**About this exercise**
Reproduce the lines word for word, from the first line through the line containing "(636, 141).".

*** Information shown ***

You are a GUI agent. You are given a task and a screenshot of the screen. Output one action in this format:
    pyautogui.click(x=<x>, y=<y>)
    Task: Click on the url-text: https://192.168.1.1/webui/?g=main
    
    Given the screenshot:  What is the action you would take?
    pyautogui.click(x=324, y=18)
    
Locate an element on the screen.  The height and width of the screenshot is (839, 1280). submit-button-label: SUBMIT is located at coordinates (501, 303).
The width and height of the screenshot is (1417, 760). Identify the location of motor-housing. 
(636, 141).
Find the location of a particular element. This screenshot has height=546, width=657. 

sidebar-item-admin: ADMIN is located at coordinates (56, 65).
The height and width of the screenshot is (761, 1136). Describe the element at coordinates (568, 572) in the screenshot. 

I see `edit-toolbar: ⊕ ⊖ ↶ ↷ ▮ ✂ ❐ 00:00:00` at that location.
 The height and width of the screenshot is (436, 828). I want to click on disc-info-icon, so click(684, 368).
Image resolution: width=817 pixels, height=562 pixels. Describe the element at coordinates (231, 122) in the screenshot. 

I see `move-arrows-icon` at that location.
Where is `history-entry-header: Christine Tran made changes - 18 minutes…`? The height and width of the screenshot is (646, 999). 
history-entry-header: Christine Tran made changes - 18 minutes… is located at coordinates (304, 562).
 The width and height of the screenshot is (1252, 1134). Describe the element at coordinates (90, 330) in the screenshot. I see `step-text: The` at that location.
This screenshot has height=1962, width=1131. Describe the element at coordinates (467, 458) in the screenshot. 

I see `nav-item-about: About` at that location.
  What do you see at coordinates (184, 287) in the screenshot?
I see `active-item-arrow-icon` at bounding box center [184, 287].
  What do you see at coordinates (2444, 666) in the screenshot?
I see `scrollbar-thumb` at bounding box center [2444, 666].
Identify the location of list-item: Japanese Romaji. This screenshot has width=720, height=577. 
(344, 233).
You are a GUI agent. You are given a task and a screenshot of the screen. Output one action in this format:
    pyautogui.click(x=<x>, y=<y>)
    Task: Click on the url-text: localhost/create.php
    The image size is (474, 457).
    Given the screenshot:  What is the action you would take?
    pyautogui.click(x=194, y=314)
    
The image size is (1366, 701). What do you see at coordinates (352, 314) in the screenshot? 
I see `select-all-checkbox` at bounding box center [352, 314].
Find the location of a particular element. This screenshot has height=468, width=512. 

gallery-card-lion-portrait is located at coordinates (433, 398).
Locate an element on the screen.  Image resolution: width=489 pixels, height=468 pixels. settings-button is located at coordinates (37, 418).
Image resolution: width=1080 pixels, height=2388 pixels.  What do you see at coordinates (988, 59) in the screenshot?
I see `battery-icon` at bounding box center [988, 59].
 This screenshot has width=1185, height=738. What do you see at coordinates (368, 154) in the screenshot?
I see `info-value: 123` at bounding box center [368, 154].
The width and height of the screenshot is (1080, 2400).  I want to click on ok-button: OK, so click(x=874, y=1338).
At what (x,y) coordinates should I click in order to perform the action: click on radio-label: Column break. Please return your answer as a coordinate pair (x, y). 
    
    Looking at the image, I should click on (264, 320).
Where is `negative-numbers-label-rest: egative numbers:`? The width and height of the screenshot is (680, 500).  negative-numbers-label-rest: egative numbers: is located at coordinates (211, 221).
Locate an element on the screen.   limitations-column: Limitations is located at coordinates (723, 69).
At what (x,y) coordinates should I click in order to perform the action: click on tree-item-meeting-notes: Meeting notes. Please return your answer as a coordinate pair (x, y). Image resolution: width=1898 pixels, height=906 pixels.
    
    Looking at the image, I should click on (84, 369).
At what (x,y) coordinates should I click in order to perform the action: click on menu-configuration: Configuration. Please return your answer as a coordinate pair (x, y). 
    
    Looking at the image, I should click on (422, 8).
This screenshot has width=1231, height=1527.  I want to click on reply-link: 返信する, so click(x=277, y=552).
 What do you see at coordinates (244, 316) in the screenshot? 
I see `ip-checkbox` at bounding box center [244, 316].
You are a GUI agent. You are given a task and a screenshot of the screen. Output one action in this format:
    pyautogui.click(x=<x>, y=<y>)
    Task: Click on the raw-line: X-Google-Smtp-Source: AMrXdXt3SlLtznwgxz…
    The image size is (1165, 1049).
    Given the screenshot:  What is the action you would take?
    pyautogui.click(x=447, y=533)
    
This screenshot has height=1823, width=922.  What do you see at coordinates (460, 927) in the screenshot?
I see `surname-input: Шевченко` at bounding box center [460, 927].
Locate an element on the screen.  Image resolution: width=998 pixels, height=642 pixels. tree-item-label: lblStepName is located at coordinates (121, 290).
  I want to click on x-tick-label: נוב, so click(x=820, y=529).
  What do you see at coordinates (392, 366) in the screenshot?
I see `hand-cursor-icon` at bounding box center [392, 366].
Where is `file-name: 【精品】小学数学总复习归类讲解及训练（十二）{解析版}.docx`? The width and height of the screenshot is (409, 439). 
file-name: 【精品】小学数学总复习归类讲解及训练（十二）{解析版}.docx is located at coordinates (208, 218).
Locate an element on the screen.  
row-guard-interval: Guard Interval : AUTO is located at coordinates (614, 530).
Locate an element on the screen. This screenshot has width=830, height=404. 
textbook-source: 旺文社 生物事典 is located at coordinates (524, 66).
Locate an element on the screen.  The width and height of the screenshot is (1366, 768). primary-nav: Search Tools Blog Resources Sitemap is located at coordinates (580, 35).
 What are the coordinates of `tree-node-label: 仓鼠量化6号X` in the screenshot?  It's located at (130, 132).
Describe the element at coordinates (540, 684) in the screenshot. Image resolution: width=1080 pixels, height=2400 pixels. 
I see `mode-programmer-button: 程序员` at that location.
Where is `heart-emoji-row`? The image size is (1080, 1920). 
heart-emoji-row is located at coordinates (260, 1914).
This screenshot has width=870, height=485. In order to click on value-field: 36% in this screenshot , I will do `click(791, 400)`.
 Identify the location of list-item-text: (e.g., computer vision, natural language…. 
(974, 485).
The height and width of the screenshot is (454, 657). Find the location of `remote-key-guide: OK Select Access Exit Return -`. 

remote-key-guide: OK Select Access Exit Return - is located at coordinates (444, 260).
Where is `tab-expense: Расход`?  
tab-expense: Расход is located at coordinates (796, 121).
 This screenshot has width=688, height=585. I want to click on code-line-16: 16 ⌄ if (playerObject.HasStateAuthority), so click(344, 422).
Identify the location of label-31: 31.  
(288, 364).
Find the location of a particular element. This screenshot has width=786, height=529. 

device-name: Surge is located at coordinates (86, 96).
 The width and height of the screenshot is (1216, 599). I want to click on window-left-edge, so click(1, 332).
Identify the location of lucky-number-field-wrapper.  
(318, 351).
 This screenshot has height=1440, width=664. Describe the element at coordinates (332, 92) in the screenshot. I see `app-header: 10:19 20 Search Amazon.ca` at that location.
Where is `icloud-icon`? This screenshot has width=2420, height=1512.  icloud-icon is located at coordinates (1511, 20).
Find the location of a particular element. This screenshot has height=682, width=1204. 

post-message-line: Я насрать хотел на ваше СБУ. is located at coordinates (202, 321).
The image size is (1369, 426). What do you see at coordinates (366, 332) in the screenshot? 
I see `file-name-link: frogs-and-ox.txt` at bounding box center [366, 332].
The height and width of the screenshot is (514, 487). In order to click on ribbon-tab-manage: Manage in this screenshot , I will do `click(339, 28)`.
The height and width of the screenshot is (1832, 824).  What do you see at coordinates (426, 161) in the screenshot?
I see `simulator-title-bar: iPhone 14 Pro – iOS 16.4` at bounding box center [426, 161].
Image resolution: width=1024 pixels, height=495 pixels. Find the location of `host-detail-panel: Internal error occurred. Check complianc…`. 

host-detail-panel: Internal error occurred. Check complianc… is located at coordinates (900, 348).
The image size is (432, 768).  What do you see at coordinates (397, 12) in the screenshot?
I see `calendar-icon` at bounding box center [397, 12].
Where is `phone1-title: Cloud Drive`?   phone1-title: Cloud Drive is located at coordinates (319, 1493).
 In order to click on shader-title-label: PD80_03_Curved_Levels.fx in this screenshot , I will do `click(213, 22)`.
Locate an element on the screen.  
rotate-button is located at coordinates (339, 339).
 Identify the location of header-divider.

*** End of Information shown ***

**Written answer**
You are a GUI agent. You are given a task and a screenshot of the screen. Output one action in this format:
    pyautogui.click(x=<x>, y=<y>)
    Task: Click on the url-text: https://192.168.1.1/webui/?g=main
    
    Given the screenshot:  What is the action you would take?
    pyautogui.click(x=324, y=18)
    
Locate an element on the screen.  The height and width of the screenshot is (839, 1280). submit-button-label: SUBMIT is located at coordinates (501, 303).
The width and height of the screenshot is (1417, 760). Identify the location of motor-housing. 
(636, 141).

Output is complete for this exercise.